Claims Of Animal Mistreatment At Maspeth Store Investigated
Residents in Maspeth voiced concerns that a neighborhood pet shop is mistreating animals-but according to two city agencies, no serious violations were found during inspections.
The Times Newsweekly received several emails from readers complaining about conditions at the Fresh Pond Pet Shop, located at 60- 77 Fresh Pond Rd.
One reader, who requested that this paper withhold their identity, claimed to be “appalled and disturbed by the conditions of this store,” including improper ventilation that subjected visitors to a foul smell.
Dogs, cats and rabbits were observed in their own cages with no food or water. Some of the pets, another resident claimed, were left to wallow in their own filth. Some of the animals were also allowed to roam freely throughout the store.
“All of these things are complete violations of New York State law as well as obvious violations of basic, humane animal treatment,” said the reader in a letter sent to this paper on Tuesday, Mar. 11. “These poor animals are suffering from starvation, dehydration and loneliness. It is heartbreaking to know that these pet shop owners do not care at all about the animals through which they are trying to make a profit.”
Another individual told the Times Newsweekly the shop was open for just five hours last Friday, and some of the pets inside went nearly a day without food or water.
The individual was at the store last Saturday when officers from the 104th Precinct, responding to a complaint about conditions at the shop, visited the location.
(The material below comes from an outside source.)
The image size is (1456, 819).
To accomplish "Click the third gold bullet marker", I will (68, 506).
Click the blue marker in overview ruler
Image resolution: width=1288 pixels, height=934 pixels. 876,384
Young workers inside the facility were reportedly told to give cats and dogs water immediately.
“They drank the whole bowl of water in 12 seconds, as if they never saw water in their lives,” said the individual, who also asked this paper to withhold their identity.
Law enforcement sources, however, noted no signs of animal cruelty were detected when 104th Precinct officers visited the shop last Saturday night.
According to police, the Fresh Pond Pet Shop’s management were issued summonses for failing to display a business certificate, lacking a permit to operate a pet store and failing to participate in a certified animal handling course.
Sources familiar with the investigation stated the officers observed food and water were provided to the animals and the cages were reasonably clean.
Nevertheless, the precinct referred the matter to the ASPCA and the city Health Department for further investigation.
A Health Department spokesperson told the Times Newsweekly on Tuesday night inspectors visited the shop on Monday and found conditions which “did not warrant a referral to humane law.”
“The owner was found to be operating without a permit and agreed to close while applying for a permit,” the spokesperson added. “The animals will continue to be cared for during this process.”
The Times Newsweekly attempted to contact the shop by phone, but heard a recording indicating the number listed was out of service.